---------- Data under study
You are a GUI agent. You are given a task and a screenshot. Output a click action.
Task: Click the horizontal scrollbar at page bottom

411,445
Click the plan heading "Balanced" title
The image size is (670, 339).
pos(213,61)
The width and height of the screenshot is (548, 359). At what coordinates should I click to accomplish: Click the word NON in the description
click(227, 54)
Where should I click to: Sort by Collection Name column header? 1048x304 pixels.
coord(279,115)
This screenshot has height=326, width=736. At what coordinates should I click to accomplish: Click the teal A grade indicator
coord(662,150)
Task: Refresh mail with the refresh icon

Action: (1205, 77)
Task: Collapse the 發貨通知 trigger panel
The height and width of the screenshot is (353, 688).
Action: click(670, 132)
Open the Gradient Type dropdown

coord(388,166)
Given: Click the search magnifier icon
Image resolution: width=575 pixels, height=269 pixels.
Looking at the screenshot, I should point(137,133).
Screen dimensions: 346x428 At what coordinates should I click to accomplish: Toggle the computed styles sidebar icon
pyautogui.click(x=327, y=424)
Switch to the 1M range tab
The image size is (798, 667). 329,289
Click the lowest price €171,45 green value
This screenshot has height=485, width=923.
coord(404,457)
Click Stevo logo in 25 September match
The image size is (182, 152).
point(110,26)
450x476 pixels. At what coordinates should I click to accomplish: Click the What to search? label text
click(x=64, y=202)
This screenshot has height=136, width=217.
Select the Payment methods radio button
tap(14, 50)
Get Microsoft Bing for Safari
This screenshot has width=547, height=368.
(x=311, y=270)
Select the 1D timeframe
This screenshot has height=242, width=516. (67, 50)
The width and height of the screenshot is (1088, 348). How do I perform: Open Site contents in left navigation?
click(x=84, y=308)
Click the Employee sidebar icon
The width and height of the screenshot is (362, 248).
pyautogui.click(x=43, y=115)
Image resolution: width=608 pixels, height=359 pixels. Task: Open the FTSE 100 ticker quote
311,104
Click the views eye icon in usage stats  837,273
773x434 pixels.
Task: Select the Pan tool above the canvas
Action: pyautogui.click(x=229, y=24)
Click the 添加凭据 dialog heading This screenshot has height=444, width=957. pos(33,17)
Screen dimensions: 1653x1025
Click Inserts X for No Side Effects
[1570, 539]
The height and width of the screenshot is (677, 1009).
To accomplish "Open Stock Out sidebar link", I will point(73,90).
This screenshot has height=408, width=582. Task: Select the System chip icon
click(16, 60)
--------------------
> **What to work on**: Please return the full set of records exactly as given above.

> **Task solution**:
You are a GUI agent. You are given a task and a screenshot. Output a click action.
Task: Click the horizontal scrollbar at page bottom

411,445
Click the plan heading "Balanced" title
The image size is (670, 339).
pos(213,61)
The width and height of the screenshot is (548, 359). At what coordinates should I click to accomplish: Click the word NON in the description
click(227, 54)
Where should I click to: Sort by Collection Name column header? 1048x304 pixels.
coord(279,115)
This screenshot has height=326, width=736. At what coordinates should I click to accomplish: Click the teal A grade indicator
coord(662,150)
Task: Refresh mail with the refresh icon

Action: (1205, 77)
Task: Collapse the 發貨通知 trigger panel
The height and width of the screenshot is (353, 688).
Action: click(670, 132)
Open the Gradient Type dropdown

coord(388,166)
Given: Click the search magnifier icon
Image resolution: width=575 pixels, height=269 pixels.
Looking at the screenshot, I should point(137,133).
Screen dimensions: 346x428 At what coordinates should I click to accomplish: Toggle the computed styles sidebar icon
pyautogui.click(x=327, y=424)
Switch to the 1M range tab
The image size is (798, 667). 329,289
Click the lowest price €171,45 green value
This screenshot has height=485, width=923.
coord(404,457)
Click Stevo logo in 25 September match
The image size is (182, 152).
point(110,26)
450x476 pixels. At what coordinates should I click to accomplish: Click the What to search? label text
click(x=64, y=202)
This screenshot has height=136, width=217.
Select the Payment methods radio button
tap(14, 50)
Get Microsoft Bing for Safari
This screenshot has width=547, height=368.
(x=311, y=270)
Select the 1D timeframe
This screenshot has height=242, width=516. (67, 50)
The width and height of the screenshot is (1088, 348). How do I perform: Open Site contents in left navigation?
click(x=84, y=308)
Click the Employee sidebar icon
The width and height of the screenshot is (362, 248).
pyautogui.click(x=43, y=115)
Image resolution: width=608 pixels, height=359 pixels. Task: Open the FTSE 100 ticker quote
311,104
Click the views eye icon in usage stats  837,273
773x434 pixels.
Task: Select the Pan tool above the canvas
Action: pyautogui.click(x=229, y=24)
Click the 添加凭据 dialog heading This screenshot has height=444, width=957. pos(33,17)
Screen dimensions: 1653x1025
Click Inserts X for No Side Effects
[1570, 539]
The height and width of the screenshot is (677, 1009).
To accomplish "Open Stock Out sidebar link", I will point(73,90).
This screenshot has height=408, width=582. Task: Select the System chip icon
click(16, 60)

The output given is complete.